- 28 January 2026
- Updated 21h02
Justice Militaire|Chute de Goma: Les Généraux Échappent à la Perpétuité, Un « Repli Stratégique » Adoucit les Sanctions
La Haute Cour Militaire a rendu son verdict très attendu ce week-end dans le dossier brûlant de la chute de Goma en janvier 2025. Malgré la gravité des faits – l’abandon de la capitale du Nord-Kivu face à l’avancée des rebelles AFC/M23, le jugement a créé une onde de choc, qualifié d’indulgente par une partie de l’opinion. Les généraux Dany Yangba Tene et Papy Lupembe Mobenzo, ainsi que les commissaires divisionnaires Eddy Léonard Mukuna Ntumba et Jean Romuald Ekuka Lipopo (ancien gouverneur militaire), ont été reconnus coupables de lâcheté face à l’ennemi et de violation des consignes, des manquements au devoir qui avaient gravement ébranlé la confiance nationale. Si le parquet avait requis des peines allant jusqu’à la perpétuité, la cour a finalement prononcé des sanctions allant de 12 à 36 mois de prison ferme.
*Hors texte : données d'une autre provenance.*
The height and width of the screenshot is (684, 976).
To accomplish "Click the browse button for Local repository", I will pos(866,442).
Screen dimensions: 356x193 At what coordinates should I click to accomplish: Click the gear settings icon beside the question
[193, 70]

Ce dénouement relativement clément s’explique par l’accueil réservé à la ligne de défense des prévenus. Ces hauts responsables ont plaidé avoir agi sous les ordres directs du chef d’état-major général, justifiant leur fuite par un « repli stratégique » planifié vers le Sud-Kivu. Cet argument a manifestement pesé lourd dans la balance des juges, qui y ont vu des circonstances atténuantes modérant la peine. Jean Romuald Ekuka Lipopo a écopé de la sentence la plus lourde avec 36 mois, suivi d’Eddy Léonard Mukuna Ntumba (24 mois), tandis que les généraux Yangba Tene et Lupembe Mobenzo n’ont reçu que 12 mois de prison. À ces peines individuelles s’ajoute une amende collective de 2,8 millions de francs congolais.
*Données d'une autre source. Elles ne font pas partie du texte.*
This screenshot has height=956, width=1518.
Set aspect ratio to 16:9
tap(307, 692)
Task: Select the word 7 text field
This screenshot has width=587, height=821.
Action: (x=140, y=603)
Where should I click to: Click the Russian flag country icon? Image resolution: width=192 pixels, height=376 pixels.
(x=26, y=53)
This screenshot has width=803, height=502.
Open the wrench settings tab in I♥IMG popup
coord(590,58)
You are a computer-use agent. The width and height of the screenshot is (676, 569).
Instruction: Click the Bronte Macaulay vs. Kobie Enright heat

Ce jugement divise la société congolaise, car il intervient dans un contexte sécuritaire toujours explosif à l’Est. Alors que la nation s’attendait à un verdict exemplaire pour rétablir la discipline et dissuader de futurs abandons de poste, la légèreté des peines est perçue par certains comme un blanc-seing accordé aux fautes graves au sommet de l’appareil sécuritaire. La mort du cinquième prévenu, le général-major Alengbia Nzetetessya, classant l’action publique à son encontre, clôt un dossier judiciaire sans pour autant apaiser les inquiétudes quant à l’efficacité et la loyauté de la chaîne de commandement des FARDC face à la menace persistante des groupes armés.